**What you need to do**
Leave out all lines before the one containing "Instruction: Select InTASC 8 menu entry", and copy that line and all the rest below it exactly.

**Data listing**
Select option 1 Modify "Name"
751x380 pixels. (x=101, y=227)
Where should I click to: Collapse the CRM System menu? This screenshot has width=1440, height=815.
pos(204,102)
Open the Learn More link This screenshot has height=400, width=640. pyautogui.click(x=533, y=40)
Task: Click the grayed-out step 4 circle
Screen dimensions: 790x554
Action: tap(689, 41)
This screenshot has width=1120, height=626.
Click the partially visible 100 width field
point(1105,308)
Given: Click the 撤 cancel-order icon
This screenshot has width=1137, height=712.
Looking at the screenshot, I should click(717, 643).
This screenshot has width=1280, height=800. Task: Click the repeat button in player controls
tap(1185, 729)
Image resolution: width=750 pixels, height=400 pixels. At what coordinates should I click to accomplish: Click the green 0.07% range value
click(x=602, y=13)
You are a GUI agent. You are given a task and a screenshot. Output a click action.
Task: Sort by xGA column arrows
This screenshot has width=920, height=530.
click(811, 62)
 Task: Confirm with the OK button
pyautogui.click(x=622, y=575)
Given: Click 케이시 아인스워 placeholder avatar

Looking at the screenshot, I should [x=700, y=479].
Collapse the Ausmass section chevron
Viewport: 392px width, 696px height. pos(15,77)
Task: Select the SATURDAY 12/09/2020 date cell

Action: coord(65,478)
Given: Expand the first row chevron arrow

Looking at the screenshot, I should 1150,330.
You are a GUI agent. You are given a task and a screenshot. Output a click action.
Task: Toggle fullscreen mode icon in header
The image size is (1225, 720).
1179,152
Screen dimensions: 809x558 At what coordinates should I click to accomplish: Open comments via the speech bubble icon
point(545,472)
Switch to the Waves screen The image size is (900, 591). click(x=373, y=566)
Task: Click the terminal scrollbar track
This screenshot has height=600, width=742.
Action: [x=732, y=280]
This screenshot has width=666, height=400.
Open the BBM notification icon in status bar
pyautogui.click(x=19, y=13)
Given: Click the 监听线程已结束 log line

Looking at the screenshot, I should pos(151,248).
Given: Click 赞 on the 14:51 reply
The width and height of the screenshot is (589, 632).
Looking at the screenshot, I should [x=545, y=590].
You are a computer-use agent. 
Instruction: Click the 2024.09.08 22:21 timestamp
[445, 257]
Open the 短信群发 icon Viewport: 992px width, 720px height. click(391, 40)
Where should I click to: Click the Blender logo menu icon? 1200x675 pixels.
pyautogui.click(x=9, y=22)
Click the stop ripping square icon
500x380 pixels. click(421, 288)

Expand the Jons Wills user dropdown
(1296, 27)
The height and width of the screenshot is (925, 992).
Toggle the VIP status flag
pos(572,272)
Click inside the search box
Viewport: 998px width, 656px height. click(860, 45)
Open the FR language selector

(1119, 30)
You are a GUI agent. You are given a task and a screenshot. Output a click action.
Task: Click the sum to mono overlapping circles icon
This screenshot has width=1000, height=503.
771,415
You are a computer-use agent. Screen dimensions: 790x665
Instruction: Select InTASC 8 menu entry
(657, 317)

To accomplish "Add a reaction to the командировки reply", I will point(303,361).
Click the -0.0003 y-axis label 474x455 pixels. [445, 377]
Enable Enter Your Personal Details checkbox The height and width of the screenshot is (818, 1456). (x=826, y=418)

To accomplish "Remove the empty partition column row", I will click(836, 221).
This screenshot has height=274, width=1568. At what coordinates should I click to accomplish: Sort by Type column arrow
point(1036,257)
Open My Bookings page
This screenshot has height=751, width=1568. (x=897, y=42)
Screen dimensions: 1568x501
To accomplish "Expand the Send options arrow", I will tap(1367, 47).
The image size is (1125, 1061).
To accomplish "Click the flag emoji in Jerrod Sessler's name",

**Answer section**
Instruction: Select InTASC 8 menu entry
(657, 317)

To accomplish "Add a reaction to the командировки reply", I will point(303,361).
Click the -0.0003 y-axis label 474x455 pixels. [445, 377]
Enable Enter Your Personal Details checkbox The height and width of the screenshot is (818, 1456). (x=826, y=418)

To accomplish "Remove the empty partition column row", I will click(836, 221).
This screenshot has height=274, width=1568. At what coordinates should I click to accomplish: Sort by Type column arrow
point(1036,257)
Open My Bookings page
This screenshot has height=751, width=1568. (x=897, y=42)
Screen dimensions: 1568x501
To accomplish "Expand the Send options arrow", I will tap(1367, 47).
The image size is (1125, 1061).
To accomplish "Click the flag emoji in Jerrod Sessler's name",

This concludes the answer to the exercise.